#### Short problem:
Starting at the line that has "Where should I click to: Click the price" and ending after the line that has "point(973,66)", write those lines out again with "label" replaced by "text" and everything else left unchanged.

(Item-finding records)
::::::

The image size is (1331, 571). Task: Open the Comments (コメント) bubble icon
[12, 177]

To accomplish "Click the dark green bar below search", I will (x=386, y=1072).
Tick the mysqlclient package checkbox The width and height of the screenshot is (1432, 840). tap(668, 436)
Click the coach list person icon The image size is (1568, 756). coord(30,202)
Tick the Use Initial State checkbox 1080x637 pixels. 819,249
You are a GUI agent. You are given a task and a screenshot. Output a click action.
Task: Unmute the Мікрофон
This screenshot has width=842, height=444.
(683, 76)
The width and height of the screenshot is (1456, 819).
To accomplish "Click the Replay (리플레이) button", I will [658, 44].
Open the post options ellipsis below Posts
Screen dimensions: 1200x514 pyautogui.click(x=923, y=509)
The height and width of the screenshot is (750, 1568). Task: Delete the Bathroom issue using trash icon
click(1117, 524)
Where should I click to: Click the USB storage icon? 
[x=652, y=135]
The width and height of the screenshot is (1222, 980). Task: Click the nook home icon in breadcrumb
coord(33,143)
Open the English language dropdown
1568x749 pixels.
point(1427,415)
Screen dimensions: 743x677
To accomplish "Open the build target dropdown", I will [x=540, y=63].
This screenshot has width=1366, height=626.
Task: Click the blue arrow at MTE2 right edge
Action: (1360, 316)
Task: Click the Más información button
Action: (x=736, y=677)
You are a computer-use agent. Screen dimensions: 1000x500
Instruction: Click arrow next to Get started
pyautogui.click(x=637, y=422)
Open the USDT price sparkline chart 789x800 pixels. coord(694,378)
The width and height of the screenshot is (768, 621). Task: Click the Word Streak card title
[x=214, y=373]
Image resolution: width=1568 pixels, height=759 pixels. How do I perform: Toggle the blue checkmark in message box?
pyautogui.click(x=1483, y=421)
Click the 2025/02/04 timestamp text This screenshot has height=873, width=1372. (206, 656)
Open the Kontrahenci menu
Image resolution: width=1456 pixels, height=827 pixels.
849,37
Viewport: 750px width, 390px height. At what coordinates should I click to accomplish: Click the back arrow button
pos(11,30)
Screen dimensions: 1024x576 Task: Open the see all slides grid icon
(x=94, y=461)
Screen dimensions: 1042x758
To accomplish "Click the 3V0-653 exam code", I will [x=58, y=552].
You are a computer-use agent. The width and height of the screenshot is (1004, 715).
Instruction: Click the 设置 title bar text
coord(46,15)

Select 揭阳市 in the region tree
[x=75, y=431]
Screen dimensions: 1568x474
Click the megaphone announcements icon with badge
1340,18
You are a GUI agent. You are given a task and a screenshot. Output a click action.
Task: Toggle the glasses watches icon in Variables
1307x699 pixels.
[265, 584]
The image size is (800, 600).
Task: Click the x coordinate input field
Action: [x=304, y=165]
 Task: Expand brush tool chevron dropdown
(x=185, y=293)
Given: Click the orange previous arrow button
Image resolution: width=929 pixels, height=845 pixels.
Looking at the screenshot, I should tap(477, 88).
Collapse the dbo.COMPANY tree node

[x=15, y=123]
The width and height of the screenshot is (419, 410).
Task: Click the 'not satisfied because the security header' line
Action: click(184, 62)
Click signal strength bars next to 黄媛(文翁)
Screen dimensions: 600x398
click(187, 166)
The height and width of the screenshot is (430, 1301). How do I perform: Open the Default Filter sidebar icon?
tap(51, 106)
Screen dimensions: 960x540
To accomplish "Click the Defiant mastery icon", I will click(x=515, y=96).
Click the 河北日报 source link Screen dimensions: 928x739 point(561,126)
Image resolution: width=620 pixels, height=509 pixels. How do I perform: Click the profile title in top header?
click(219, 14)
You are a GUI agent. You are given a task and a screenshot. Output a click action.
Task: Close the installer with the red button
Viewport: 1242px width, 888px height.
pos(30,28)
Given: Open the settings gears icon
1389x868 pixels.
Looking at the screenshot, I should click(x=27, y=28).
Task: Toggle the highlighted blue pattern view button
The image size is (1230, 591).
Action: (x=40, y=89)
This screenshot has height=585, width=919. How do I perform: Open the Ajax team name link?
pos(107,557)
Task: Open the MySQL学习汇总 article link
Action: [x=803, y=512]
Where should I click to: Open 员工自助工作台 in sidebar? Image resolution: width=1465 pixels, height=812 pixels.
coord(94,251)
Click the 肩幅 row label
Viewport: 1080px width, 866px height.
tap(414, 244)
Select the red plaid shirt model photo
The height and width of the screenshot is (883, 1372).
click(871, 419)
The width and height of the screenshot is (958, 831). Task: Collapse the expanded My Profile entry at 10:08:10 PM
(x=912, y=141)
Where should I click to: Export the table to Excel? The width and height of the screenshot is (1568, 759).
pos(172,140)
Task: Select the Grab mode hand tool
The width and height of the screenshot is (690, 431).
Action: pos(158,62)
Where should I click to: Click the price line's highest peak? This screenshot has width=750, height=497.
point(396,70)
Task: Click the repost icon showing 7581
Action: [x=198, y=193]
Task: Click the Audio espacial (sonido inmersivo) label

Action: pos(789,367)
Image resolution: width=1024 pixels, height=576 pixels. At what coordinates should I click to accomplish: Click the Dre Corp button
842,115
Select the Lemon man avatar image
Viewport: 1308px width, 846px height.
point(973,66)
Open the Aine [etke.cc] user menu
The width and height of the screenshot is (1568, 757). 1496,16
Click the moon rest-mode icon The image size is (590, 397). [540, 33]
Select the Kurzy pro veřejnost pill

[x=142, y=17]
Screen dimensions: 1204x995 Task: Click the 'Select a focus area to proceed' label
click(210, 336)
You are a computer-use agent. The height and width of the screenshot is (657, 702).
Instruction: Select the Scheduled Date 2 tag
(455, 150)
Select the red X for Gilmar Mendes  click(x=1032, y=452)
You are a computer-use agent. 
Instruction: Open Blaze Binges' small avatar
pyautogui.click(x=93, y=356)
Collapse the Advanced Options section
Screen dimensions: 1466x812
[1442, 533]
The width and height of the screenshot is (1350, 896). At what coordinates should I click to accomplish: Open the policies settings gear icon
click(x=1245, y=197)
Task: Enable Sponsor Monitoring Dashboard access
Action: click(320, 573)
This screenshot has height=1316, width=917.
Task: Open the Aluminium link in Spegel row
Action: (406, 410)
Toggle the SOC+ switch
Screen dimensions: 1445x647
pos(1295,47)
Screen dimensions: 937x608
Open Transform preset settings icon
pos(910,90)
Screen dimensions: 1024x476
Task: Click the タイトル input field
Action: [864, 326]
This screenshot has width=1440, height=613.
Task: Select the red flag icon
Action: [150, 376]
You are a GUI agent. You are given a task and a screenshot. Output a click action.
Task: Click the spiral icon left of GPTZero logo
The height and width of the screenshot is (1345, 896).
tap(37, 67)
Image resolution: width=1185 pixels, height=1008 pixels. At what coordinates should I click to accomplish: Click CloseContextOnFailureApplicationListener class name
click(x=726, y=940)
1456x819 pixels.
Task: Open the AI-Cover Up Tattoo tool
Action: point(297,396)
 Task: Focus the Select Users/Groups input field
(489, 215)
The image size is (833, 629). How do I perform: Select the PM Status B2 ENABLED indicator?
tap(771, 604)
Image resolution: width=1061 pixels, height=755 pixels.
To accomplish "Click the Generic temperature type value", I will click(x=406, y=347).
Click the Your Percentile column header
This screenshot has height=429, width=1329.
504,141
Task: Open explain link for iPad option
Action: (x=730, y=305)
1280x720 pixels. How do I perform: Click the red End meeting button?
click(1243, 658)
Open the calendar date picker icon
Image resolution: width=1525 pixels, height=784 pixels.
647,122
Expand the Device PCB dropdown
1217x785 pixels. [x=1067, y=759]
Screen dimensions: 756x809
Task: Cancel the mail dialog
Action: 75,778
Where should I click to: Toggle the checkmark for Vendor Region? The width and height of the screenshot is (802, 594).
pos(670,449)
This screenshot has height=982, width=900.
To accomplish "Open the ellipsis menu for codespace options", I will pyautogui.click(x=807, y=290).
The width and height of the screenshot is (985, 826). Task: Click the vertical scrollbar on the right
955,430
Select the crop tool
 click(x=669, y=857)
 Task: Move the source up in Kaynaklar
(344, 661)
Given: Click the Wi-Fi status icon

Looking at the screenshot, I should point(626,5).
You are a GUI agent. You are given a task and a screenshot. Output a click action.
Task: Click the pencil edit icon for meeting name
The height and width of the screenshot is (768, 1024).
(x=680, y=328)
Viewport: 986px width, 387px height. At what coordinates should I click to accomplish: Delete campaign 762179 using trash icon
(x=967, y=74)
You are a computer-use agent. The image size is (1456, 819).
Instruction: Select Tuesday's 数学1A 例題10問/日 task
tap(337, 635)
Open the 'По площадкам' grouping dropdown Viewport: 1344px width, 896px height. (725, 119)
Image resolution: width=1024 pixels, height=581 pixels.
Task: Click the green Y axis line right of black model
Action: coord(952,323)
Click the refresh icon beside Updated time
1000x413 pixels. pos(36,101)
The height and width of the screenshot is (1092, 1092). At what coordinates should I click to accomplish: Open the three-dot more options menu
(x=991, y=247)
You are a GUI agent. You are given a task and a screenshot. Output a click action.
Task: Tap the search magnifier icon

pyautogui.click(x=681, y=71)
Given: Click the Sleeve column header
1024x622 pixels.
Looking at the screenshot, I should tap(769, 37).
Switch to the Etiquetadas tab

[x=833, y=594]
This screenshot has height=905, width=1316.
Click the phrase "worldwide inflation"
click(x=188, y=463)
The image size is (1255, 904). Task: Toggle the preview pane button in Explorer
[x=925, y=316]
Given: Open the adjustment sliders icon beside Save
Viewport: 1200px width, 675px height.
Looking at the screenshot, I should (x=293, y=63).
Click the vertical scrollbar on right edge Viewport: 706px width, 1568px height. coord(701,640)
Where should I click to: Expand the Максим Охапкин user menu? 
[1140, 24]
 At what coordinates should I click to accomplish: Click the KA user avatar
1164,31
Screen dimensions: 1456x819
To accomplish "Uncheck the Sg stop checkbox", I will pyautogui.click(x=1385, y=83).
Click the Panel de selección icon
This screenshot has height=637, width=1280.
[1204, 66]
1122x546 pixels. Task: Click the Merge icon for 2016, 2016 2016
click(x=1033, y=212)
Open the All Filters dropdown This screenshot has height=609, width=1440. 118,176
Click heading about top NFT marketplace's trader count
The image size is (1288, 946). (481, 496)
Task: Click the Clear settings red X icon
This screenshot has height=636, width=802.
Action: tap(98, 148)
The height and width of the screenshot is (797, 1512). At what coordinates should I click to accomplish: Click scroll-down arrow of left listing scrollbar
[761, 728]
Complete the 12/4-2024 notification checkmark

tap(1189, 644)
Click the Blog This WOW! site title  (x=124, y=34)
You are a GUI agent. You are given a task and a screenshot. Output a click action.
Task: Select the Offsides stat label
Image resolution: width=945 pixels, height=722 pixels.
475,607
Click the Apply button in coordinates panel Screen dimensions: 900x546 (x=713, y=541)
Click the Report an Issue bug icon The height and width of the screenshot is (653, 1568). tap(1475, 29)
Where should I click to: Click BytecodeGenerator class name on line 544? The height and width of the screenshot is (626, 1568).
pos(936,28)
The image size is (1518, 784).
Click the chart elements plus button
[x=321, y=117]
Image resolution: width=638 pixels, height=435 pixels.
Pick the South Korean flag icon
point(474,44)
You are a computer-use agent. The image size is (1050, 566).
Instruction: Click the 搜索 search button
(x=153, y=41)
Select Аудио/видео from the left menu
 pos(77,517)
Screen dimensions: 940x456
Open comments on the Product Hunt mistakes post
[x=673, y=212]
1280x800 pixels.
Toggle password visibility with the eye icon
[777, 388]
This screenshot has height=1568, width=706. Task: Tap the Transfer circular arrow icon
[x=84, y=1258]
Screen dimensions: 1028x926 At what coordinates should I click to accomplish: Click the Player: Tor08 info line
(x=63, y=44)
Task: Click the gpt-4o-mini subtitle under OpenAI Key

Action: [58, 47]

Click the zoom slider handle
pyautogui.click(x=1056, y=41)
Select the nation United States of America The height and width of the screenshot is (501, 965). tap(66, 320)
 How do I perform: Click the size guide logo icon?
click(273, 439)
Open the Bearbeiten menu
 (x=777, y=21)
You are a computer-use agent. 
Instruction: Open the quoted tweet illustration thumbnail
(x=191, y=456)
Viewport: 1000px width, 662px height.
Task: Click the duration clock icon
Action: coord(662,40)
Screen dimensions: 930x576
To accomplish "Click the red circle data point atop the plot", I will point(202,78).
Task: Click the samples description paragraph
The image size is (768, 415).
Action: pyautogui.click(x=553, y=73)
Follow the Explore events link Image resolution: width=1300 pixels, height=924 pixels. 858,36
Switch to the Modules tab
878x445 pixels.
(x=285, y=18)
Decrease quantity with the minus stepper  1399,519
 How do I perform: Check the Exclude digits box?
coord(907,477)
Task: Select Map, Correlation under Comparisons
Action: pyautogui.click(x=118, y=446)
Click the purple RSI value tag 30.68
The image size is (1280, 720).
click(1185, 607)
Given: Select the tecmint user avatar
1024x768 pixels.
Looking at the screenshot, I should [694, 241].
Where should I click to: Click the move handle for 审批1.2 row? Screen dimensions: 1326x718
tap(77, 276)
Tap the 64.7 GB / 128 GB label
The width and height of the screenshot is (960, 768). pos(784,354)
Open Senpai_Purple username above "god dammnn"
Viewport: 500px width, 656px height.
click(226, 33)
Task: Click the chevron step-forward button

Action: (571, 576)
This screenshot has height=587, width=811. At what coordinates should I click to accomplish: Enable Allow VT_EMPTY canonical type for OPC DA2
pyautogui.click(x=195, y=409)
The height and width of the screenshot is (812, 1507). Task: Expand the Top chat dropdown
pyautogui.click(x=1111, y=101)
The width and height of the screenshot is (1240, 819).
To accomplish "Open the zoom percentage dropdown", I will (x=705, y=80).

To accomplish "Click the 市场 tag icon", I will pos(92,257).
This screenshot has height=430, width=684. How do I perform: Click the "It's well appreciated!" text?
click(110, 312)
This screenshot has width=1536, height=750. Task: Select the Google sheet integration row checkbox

::::::

#### Full output:
Where should I click to: Click the price line's highest peak? This screenshot has width=750, height=497.
point(396,70)
Task: Click the repost icon showing 7581
Action: [x=198, y=193]
Task: Click the Audio espacial (sonido inmersivo) text

Action: pos(789,367)
Image resolution: width=1024 pixels, height=576 pixels. At what coordinates should I click to accomplish: Click the Dre Corp button
842,115
Select the Lemon man avatar image
Viewport: 1308px width, 846px height.
point(973,66)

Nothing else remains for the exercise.